───── Text

George W. Bush hat seinem Krieg gegen den radikalislamischen Jihad einen christliche Jihad im ländlichen Amerika zur Seite gestellt. Wer sich wunderte, warum der Präsident in seiner Kampagne so wenig über Politik redete, der wurde jetzt aufgeklärt: Es war nicht nötig. Die erfolgreichere Strategie war es, die soziopolitischen Bedrohungen von Terrorismus, Arbeitslosigkeit, löchriger Krankenversicherung und wachsender Verschuldung kurzzuschließen und sie in die kulturellen Fragen von Homo-Ehe und Abtreibung zu übersetzen. Zudem machten die Republikaner einfach die bessere Schmutzarbeit. Die Bush-Kampagne, die von einer Vielzahl von Büchern, Fernsehsendungen und Radioshows in ihrer hasserfüllten Rhetorik noch übertrumpft wurde, konnte so die Demokraten erfolgreich als schwule Terroristen in Flipflop-Sandalen stigmatisieren. Die ländliche Bevölkerung der Vereinigten Staaten aß das den republikanischen Strategen wie Halloweennaschereien aus der Hand. Die größtenteils urbane Bevölkerung der Ost- und Westküsten jedoch fühlte sich überrumpelt, wenn nicht gar um ihre von Toleranz geprägten Werte betrogen. In den Tagen nach der Wahl herrschte in der sonst ausgesprochen lebendigen New Yorker U-Bahn eine ungewöhnlich apathische Stille. Unter Intellektuellen macht Richard Sennetts Wort vom "sanften Faschismus" die Runde, und im Internet kursieren neue Amerikalandkarten: Auf diesen werden die demokratischen Küstenstaaten den "United States of Canada" zugeschlagen. Der Rest ist "Jesusland".

──────────

## Aufgaben
1 – Welches Wort von Richard Sennett macht laut dem Text über die Bush-Kampagne unter Intellektuellen die Runde?
2 – Setze den Text über die Bush-Kampagne nach seinem letzten Satz fort.

───── Bereitgestellte Daten

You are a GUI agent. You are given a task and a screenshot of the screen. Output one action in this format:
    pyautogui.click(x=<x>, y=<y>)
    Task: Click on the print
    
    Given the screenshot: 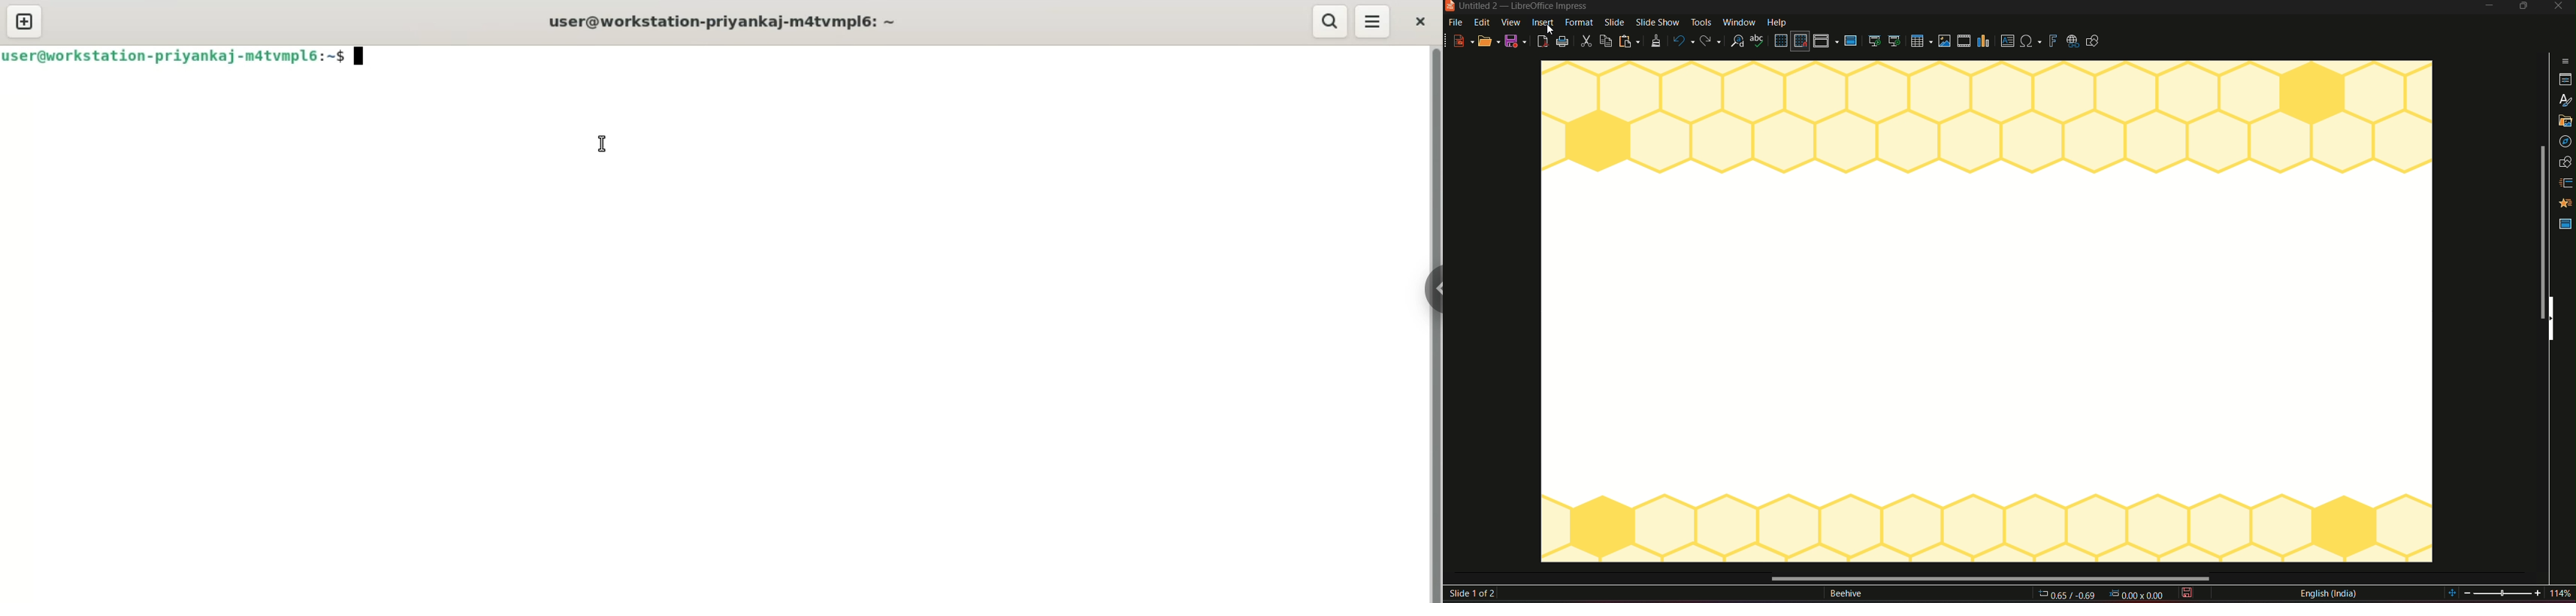 What is the action you would take?
    pyautogui.click(x=1563, y=41)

──────────

## Lösungen
1 – Das Wort vom „sanften Faschismus“.

2 –
Unterdessen hat der republikanische Rechtspopulismus mithilfe religiöser Fundamentalisten die USA übernommen und zu einer Art Einparteienstaat gemacht. Mit der Kontrolle der Präsidentschaft und des Kongresses sowie der voraussichtlichen Ernennung von drei bis vier Richtern im Supreme Court, werden die Bushies das Geschick der amerikanischen Kultur für die nächsten dreißig Jahre nachhaltig beeinflussen. Auch ohne einen massiven Wahlbetrug könnte sich dabei das Vertrauen in die Demokratie der Vereinigten Staaten erschöpfen. Und während sich die amerikanischen Demokraten die Wunden lecken, verschwendet das republikanische Establishment keine Zeit. Gerade mal zwei Stunden nach der Kerry-Niederlage wurden auf dem Bibelkanal FOX-News siegesgewiss die Messer gegen die möglicherweise nächste Präsidentschaftskandidatin gewetzt. Hillary Clinton, zwar keine schwule Terroristin, sieht verdammt nach einer karrieristischen Feministin aus, die die Berufung der Mutterschaft nicht schätzt. Der Kulturkrieg hat gerade erst begonnen.